B' Spokes: I have a few comments based on this article from Streetsblog Capitol Hill

Image: America Bikes

Baltimore Metro is a Tier 1 MPO, that's good news for us.

I also want to highlight this:

The way the Senate transportation bill, MAP-21, is currently written, all funding for complete streets programs is funneled to state DOTs, and for many cities and towns this could mean losing access to funds that make streets safer.

This does not apply to us as MDOT has already removed that funding (under the last transportation bill) from cities and towns with the exception for trail building. So I'll note that it is imperative that if this amendment goes through that we make sure MDOT follows recommended federal policy and not get picky about what cycling facilities they do and do not support along with other "creative" measures to make funding "go further" by spending the LEAST amount for bicycling and walking then any other state.

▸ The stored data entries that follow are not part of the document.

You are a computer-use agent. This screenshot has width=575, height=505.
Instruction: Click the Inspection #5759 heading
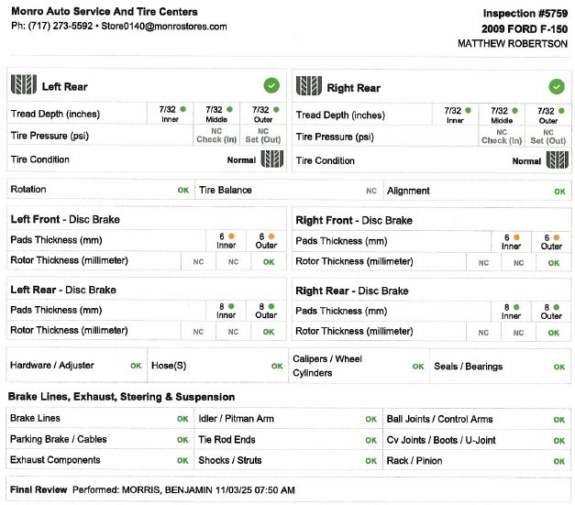pyautogui.click(x=525, y=14)

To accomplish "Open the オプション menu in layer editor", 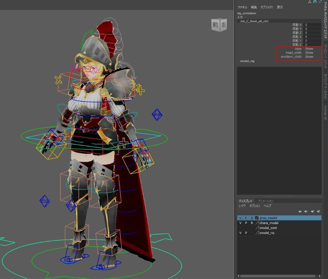I will click(x=254, y=206).
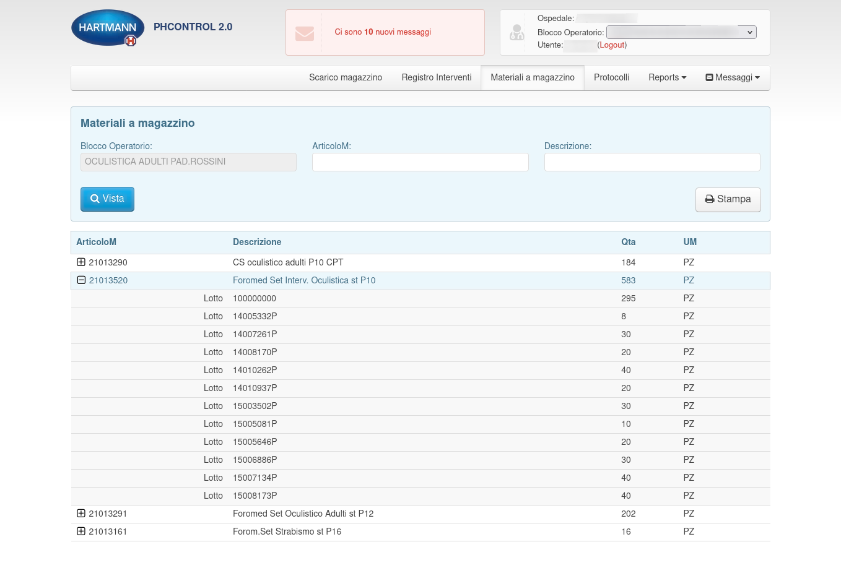This screenshot has width=841, height=581.
Task: Focus the ArticoloM input field
Action: click(420, 162)
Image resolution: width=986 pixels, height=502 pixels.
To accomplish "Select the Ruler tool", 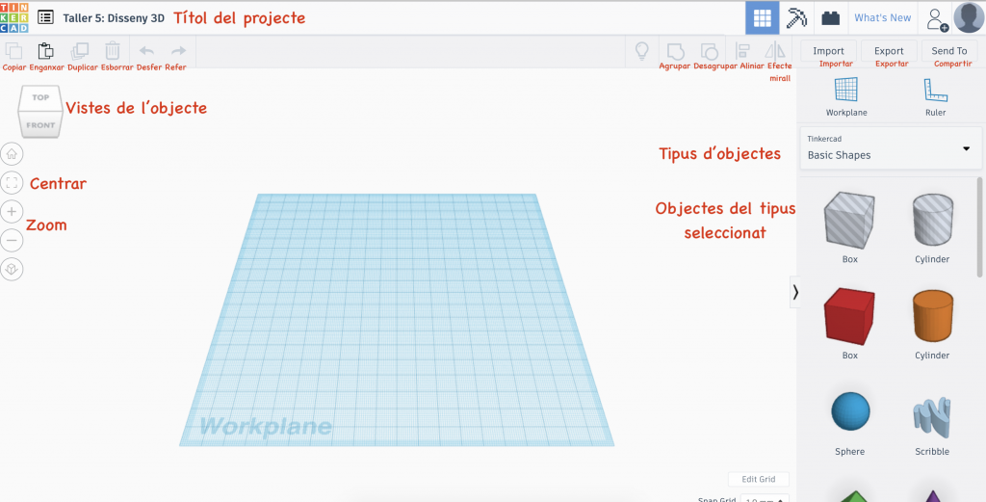I will [x=935, y=95].
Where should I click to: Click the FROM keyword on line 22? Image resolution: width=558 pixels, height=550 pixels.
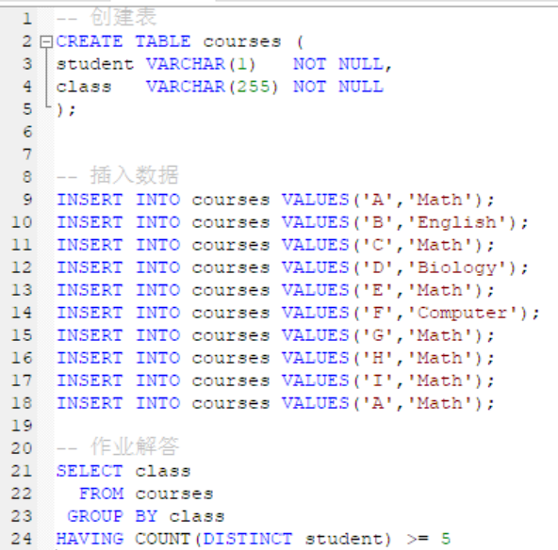point(102,493)
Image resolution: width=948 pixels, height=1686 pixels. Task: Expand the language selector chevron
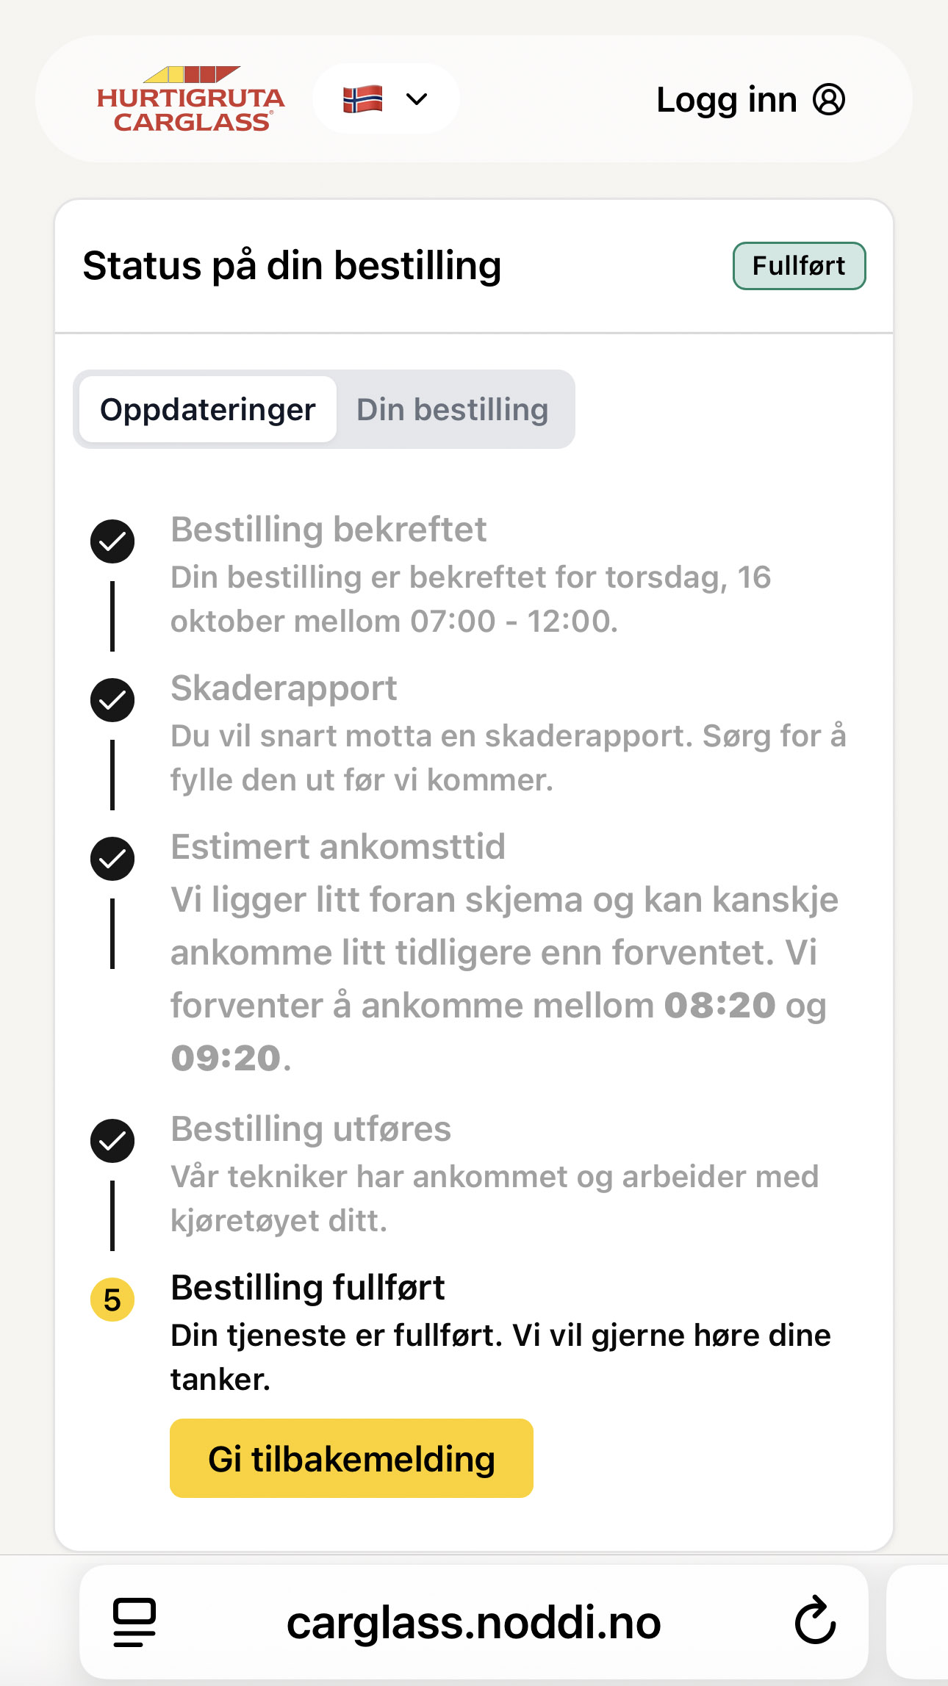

Cochran told Streetsblog the measure would protect local communities from missing out on important funds: “Our amendment would ensure that communities continue to have access to federal resources to implement transportation improvements that are meaningful to public safety, economic development and quality of life at the local level,” he said.


Mississippi is running a thank you campaign so we should so the same. Please take a few moments to say thank you to Senator Ben Cardin:

Contact Senator Ben Cardin
(Transportation is the topic)

(If you don't have ideas of your own just say thanks for his effort for "livable streets" or "healthy streets" as that will get the message across.)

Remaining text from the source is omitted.